I long for the one that will never arrive.


My heart breaks, for you will never be someone.
The sadness evolves and into sorrow I dive.


My body continues on, an empty husk of what used to be.
The heart hardens, and a thick wall it creates.


The shadow of a man is all that I can see.
My pain is what I feel and there is no one to relate.


I will continue traveling for the journey is not through.
So in this cold cruel world I continue to run.


Will another come and take me away from you?
Only time will tell but it is something to hope on.

Poem 30 - The Fishing Trip















I look out on this vast ocean, and I wonder where I am supposed to be.


Yesterday was paradise, but today is a sight to see.


I'm fighting the waters, but am unable to break free.


This squal is relentless, and it looks to overtake me.


I turn my boat towards home, in hopes of escaping the pain that will be.


The old saying is, that there are plenty of fish in the sea.


However, I don't think that there is anyone for me.

Poem 29 - The Fight














The battle is here, my weary body rises.

The fight starts, and I wonder if I will survive this.

The battle rages, and the casualties mount.

The fight is done, and I have survived this bout.

I am sick, and my body is wounded.

I have been given this life where my being is in bondage.

The next opponent has arrived.

It is from my sin that it is derived.

I ready for battle and hide my plight.

For the masses want a perfect fight.

However, my body is tired and I can sense the end.

Without help, this is one fight I cannot win.

Poem 28 - The Chaos Of Loss


















I'm falling and and my eyes are shut.  I try to move forward but I'm stuck in a rut.

This path I travel is dark and twisted.  I wish this burden, from my heart, would be lifted.

I need some help, but know not were to turn.  I think of you and my heart begins to burn.

I hear the music, but it is not the song I want.  I want to compete even though I am not in the hunt.

My world is crashing and falling around me.  I wish the tables were turned and then you would see.

But you are my friend and I can't hurt you.  I still care for you even though I don't want to.

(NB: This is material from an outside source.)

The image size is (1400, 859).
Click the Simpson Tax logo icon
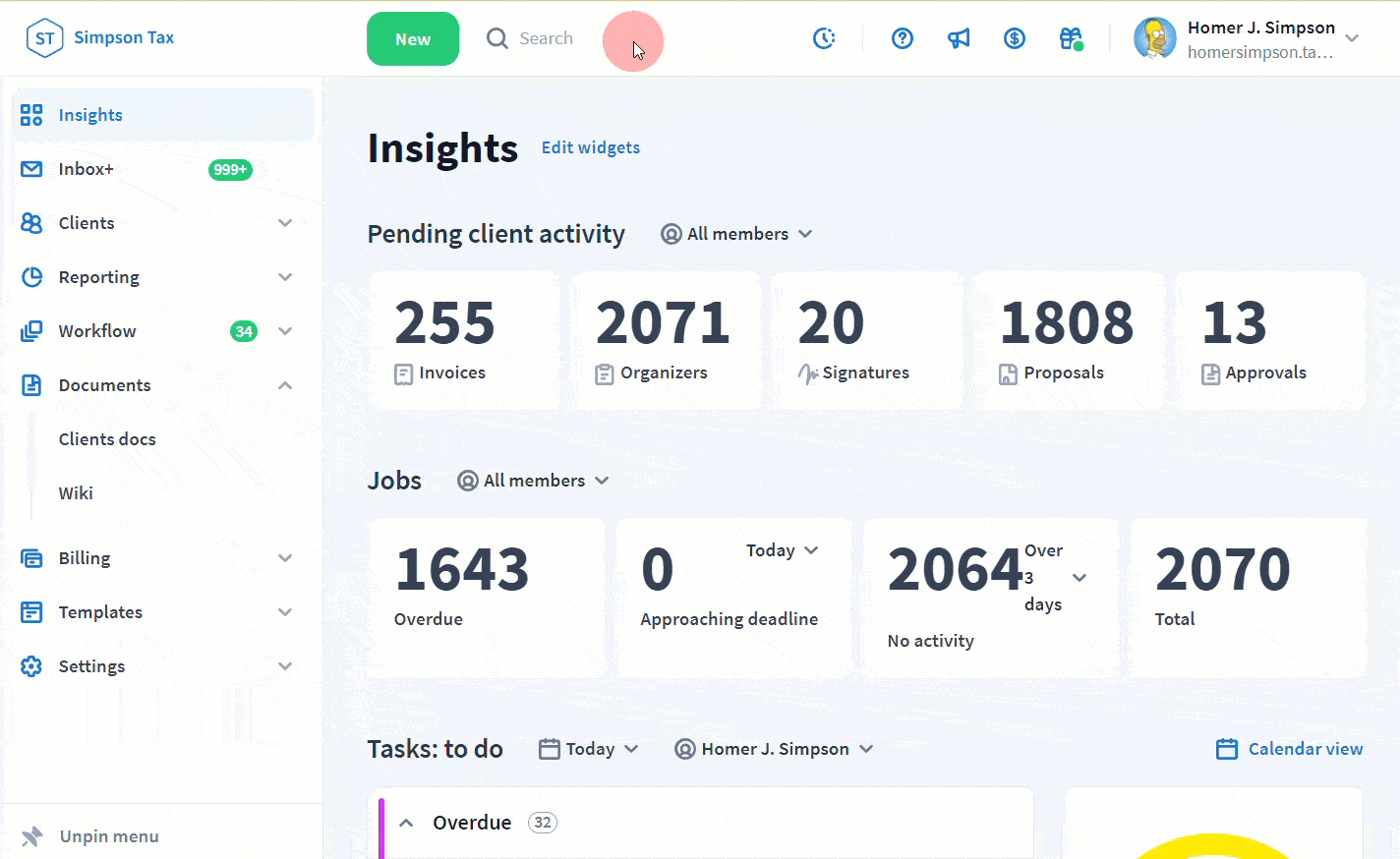click(x=44, y=38)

I walk alone in this bitter weather.  I wish that the days were still as light as a feather.

Where is this light so many talk about.  I don't see how I can live without.

My God where did you go.  My heart is in pain and feeling low.

Remember me and see me through.

Please Lord I beseech you.

Poem 27 - How Do You Crush A Dream?



















How do you crush a dream? 
How do you move on?


How do you carry on? 
How about when you don't want to?


How do you tell the heart you are through? 
How do you fight the feeling?


How do you stop the bleeding?  
How do you start the search anew?


How do you move on, even when you don't want to?